Фрагмент документа:

_ _ _ _ _

Но Луначарскому, комиссару просвещения, тюрьма не грозила. Он возглавил Наркомпрос, новое большевистское Министерство образования (название впоследствии изменилось на Министерство просвещения) и 18 ноября занял царское Министерство образования, где его жарко приветствовали чиновники, служившие старому режиму. Луначарский в ближайшие несколько лет стал весьма могущественной фигурой в России, он немедленно одобрил авангард и тут же предложил Шагалу отвечать за отдел изобразительного искусства Наркомпроса в Петрограде. Мейерхольду была предложена театральная секция, а Маяковскому – литературная. Мейерхольд и Маяковский приняли предложение, а Шагал отказался, и Луначарский вместо него назначил другого еврейского приятеля, который тоже жил в «Улье», кубиста Давида Штеренберга. Шагал так «спешил, волновался», что, даже не попрощавшись с хозяйкой галереи Надеждой Добычиной, в ноябре взял Беллу и Иду и навсегда покинул Петроград. Шагалы вернулись в безопасный, со множеством родственников, Витебск. Вскоре после этого, в марте 1918 года, Петроград, русское окно на Запад, потерял статус столицы. Столицей стала Москва, близкая к Востоку, что соответствовало большевистскому желанию выдумать личную независимость от Европы. Из всех новых правительственных министров только Луначарский оставался в Петрограде, что было знаком его внутренней раздвоенности: в нем боролись старое и новое.
Характерно, что первым побуждением Шагала было отступить, остаться индивидуалистом.
Начиная с первых дней его жизни в столице в 1907 году при первых признаках беды он всегда стремился оказаться в Витебске. Он никогда не объяснял причины своего отказа от предложения Луначарского, но главный фактор все-таки состоял в его всегдашнем отсутствии интереса к политике и в настойчивом совете Беллы не приближаться к власти. Александр Каменский, который брал интервью у Шагала в 1973 году, предполагает, что «в этом поворотном пункте истории художник из Витебска не рассматривал себя как человека действия, способного разрешать фундаментальные проблемы <…> искусства. Он был далек от понимания полного смысла событий, хотя симпатизировал революции и она была близка его сердцу».

_ _ _ _ _

Короткое задание A:
Можете представить в виде таблицы Markdown со столбцами «№» и «Строка» записи, всё от строки с «Copy the assistant» вниз до строки с «pyautogui.click(x=437, y=296)» включительно? Пустые строки не включайте.

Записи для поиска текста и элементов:
_ _ _ _ _

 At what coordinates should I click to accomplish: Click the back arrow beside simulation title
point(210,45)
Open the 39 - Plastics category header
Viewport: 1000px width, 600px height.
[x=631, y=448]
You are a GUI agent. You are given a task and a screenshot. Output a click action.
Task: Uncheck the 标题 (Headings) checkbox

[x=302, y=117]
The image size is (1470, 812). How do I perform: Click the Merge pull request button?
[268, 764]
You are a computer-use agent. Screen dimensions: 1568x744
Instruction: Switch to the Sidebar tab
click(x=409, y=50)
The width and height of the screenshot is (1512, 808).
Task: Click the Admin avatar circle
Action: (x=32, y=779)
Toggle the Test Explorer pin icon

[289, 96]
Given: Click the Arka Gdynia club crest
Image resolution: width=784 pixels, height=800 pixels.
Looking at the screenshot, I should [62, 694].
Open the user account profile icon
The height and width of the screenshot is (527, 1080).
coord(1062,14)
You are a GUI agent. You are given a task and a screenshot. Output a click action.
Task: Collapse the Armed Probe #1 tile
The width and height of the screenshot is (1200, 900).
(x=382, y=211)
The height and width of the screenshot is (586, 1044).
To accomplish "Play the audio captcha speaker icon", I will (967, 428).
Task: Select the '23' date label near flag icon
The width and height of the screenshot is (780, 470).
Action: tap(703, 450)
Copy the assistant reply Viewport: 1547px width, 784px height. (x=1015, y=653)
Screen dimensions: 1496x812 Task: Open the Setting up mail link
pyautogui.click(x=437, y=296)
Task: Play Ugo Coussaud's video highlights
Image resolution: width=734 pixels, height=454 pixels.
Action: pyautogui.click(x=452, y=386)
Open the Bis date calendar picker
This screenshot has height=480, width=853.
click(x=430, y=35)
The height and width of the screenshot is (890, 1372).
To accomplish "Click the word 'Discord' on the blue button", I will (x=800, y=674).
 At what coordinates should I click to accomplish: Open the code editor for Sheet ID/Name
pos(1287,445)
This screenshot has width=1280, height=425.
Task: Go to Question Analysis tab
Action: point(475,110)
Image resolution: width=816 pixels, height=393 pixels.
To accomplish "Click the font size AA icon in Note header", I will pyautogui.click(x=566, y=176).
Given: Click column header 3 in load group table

_ _ _ _ _

Короткое задание B:
Можете воспроизвести целиком, слово в слово, отрывок о Шагале и Луначарском?

Письменное решение A:
| № | Строка |
|---|---|
| 1 | Copy the assistant reply Viewport: 1547px width, 784px height. (x=1015, y=653) |
| 2 | Screen dimensions: 1496x812 Task: Open the Setting up mail link |
| 3 | pyautogui.click(x=437, y=296) |

Письменное решение B:
Но Луначарскому, комиссару просвещения, тюрьма не грозила. Он возглавил Наркомпрос, новое большевистское Министерство образования (название впоследствии изменилось на Министерство просвещения) и 18 ноября занял царское Министерство образования, где его жарко приветствовали чиновники, служившие старому режиму. Луначарский в ближайшие несколько лет стал весьма могущественной фигурой в России, он немедленно одобрил авангард и тут же предложил Шагалу отвечать за отдел изобразительного искусства Наркомпроса в Петрограде. Мейерхольду была предложена театральная секция, а Маяковскому – литературная. Мейерхольд и Маяковский приняли предложение, а Шагал отказался, и Луначарский вместо него назначил другого еврейского приятеля, который тоже жил в «Улье», кубиста Давида Штеренберга. Шагал так «спешил, волновался», что, даже не попрощавшись с хозяйкой галереи Надеждой Добычиной, в ноябре взял Беллу и Иду и навсегда покинул Петроград. Шагалы вернулись в безопасный, со множеством родственников, Витебск. Вскоре после этого, в марте 1918 года, Петроград, русское окно на Запад, потерял статус столицы. Столицей стала Москва, близкая к Востоку, что соответствовало большевистскому желанию выдумать личную независимость от Европы. Из всех новых правительственных министров только Луначарский оставался в Петрограде, что было знаком его внутренней раздвоенности: в нем боролись старое и новое.
Характерно, что первым побуждением Шагала было отступить, остаться индивидуалистом.
Начиная с первых дней его жизни в столице в 1907 году при первых признаках беды он всегда стремился оказаться в Витебске. Он никогда не объяснял причины своего отказа от предложения Луначарского, но главный фактор все-таки состоял в его всегдашнем отсутствии интереса к политике и в настойчивом совете Беллы не приближаться к власти. Александр Каменский, который брал интервью у Шагала в 1973 году, предполагает, что «в этом поворотном пункте истории художник из Витебска не рассматривал себя как человека действия, способного разрешать фундаментальные проблемы <…> искусства. Он был далек от понимания полного смысла событий, хотя симпатизировал революции и она была близка его сердцу».